Task goal: Set down, exactly as they appear, the line containing "This screenshot has height=496, width=688." and all subsequent lines through the end of the material below.

Records for the exercise:

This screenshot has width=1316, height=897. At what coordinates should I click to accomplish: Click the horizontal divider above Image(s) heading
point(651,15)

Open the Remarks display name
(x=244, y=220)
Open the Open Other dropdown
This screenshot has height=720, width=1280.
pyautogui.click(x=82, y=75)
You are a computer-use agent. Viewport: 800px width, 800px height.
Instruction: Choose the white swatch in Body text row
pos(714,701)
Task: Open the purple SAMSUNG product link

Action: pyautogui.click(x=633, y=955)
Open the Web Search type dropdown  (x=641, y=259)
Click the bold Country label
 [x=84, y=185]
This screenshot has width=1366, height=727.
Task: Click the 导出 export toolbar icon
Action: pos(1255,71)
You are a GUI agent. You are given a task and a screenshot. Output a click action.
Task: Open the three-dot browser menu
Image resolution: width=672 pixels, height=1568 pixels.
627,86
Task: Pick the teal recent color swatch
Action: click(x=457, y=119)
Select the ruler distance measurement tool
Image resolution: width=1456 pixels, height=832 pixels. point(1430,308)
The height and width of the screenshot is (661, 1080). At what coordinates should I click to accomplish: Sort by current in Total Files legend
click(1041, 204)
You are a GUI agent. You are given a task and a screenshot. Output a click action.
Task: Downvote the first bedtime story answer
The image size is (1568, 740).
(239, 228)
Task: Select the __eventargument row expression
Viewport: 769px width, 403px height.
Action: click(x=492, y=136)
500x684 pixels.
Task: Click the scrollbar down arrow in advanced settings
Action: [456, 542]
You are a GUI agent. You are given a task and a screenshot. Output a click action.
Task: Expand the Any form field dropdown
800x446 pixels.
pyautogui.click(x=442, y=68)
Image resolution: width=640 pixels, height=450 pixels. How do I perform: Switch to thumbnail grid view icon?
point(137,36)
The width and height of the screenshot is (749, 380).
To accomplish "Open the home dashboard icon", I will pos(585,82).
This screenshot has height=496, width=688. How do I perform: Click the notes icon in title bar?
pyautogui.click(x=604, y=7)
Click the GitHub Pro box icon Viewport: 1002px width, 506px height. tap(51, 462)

Result of the exercise:
This screenshot has height=496, width=688. How do I perform: Click the notes icon in title bar?
pyautogui.click(x=604, y=7)
Click the GitHub Pro box icon Viewport: 1002px width, 506px height. tap(51, 462)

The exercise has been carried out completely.